• [ACTIVITY] After finding "Select the Set name and location step" in the data, write out its line and all following lines without change, up to and including the last one. Leave out pictures.

(DATA TO EXAMINE Opens)

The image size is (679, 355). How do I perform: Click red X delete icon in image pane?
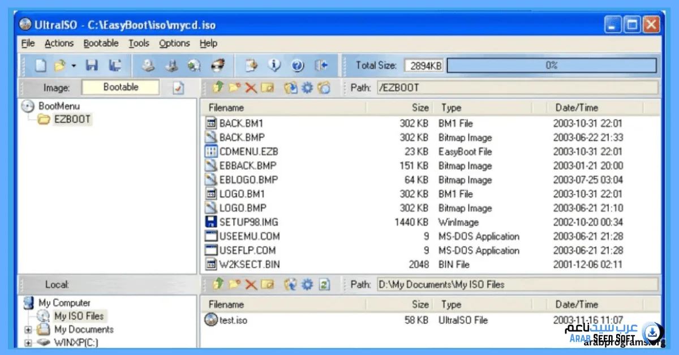click(x=251, y=88)
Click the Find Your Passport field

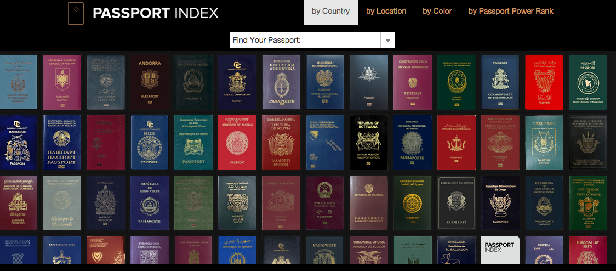(305, 41)
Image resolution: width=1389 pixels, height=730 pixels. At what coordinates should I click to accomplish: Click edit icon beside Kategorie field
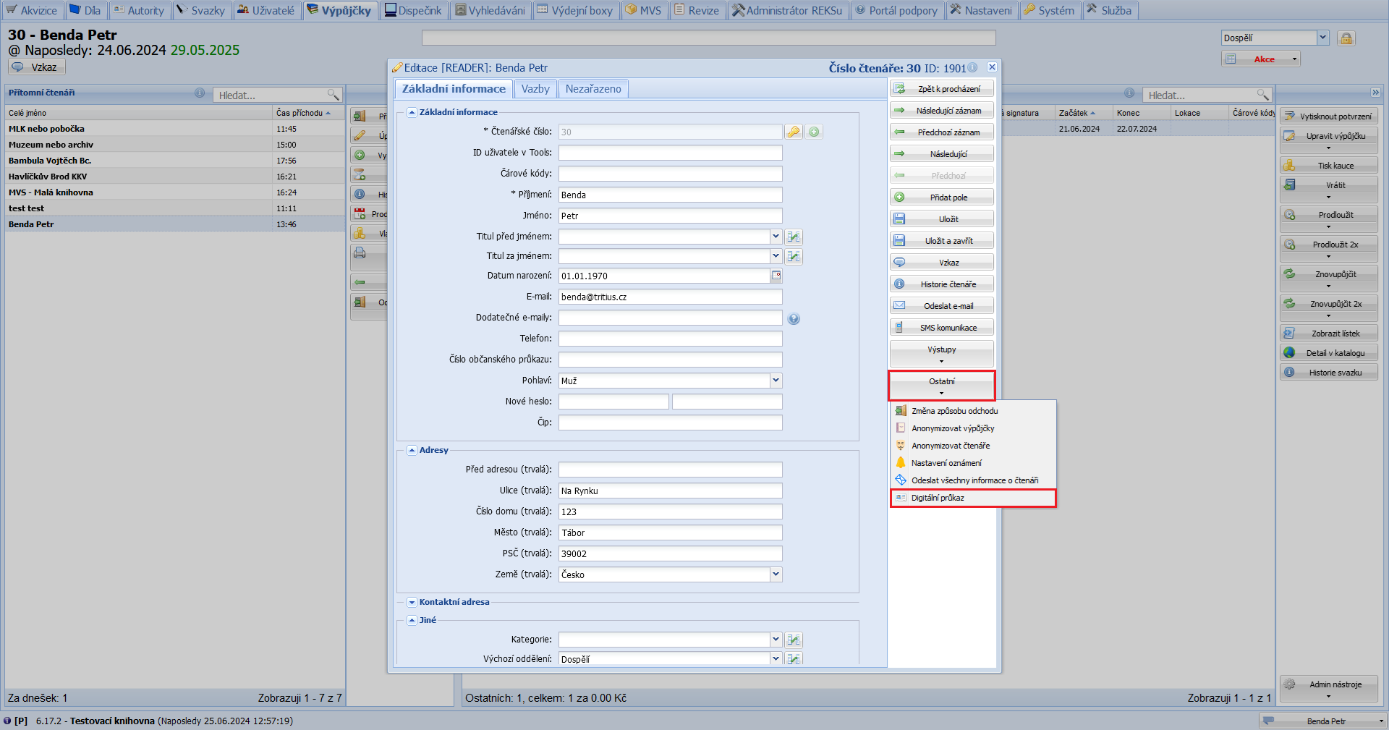point(794,640)
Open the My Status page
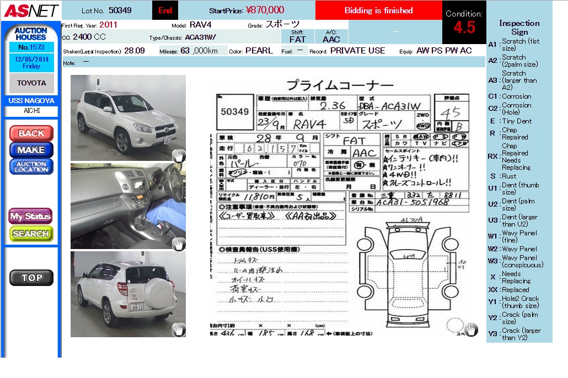Screen dimensions: 568x378 point(31,216)
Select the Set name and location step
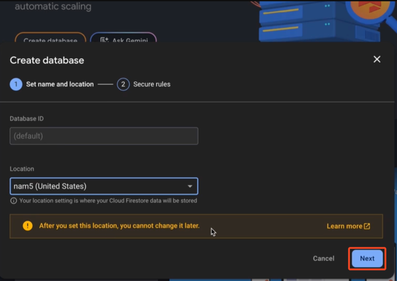Image resolution: width=397 pixels, height=281 pixels. click(x=60, y=84)
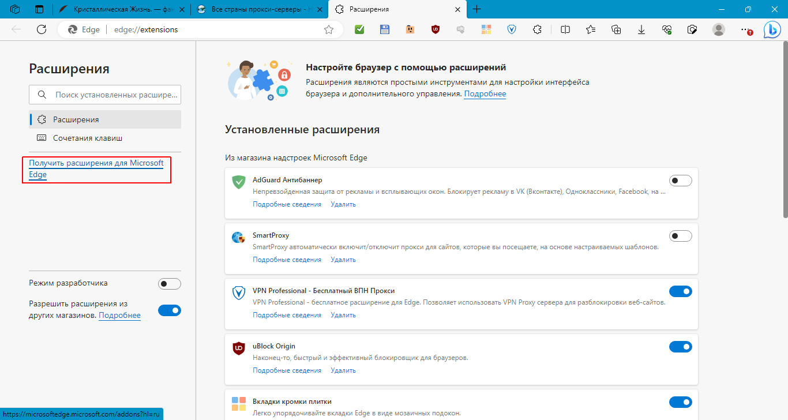Image resolution: width=788 pixels, height=420 pixels.
Task: Switch to the Все страны прокси-серверы tab
Action: [258, 9]
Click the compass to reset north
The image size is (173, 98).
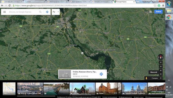tap(161, 57)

(DATA TO EXAMINE Closes)

• [SOLUTION]
Select the Set name and location step
Image resolution: width=397 pixels, height=281 pixels. click(x=60, y=84)
Image resolution: width=788 pixels, height=420 pixels.
Task: Switch to the Все страны прокси-серверы tab
Action: [258, 9]
Click the compass to reset north
The image size is (173, 98).
tap(161, 57)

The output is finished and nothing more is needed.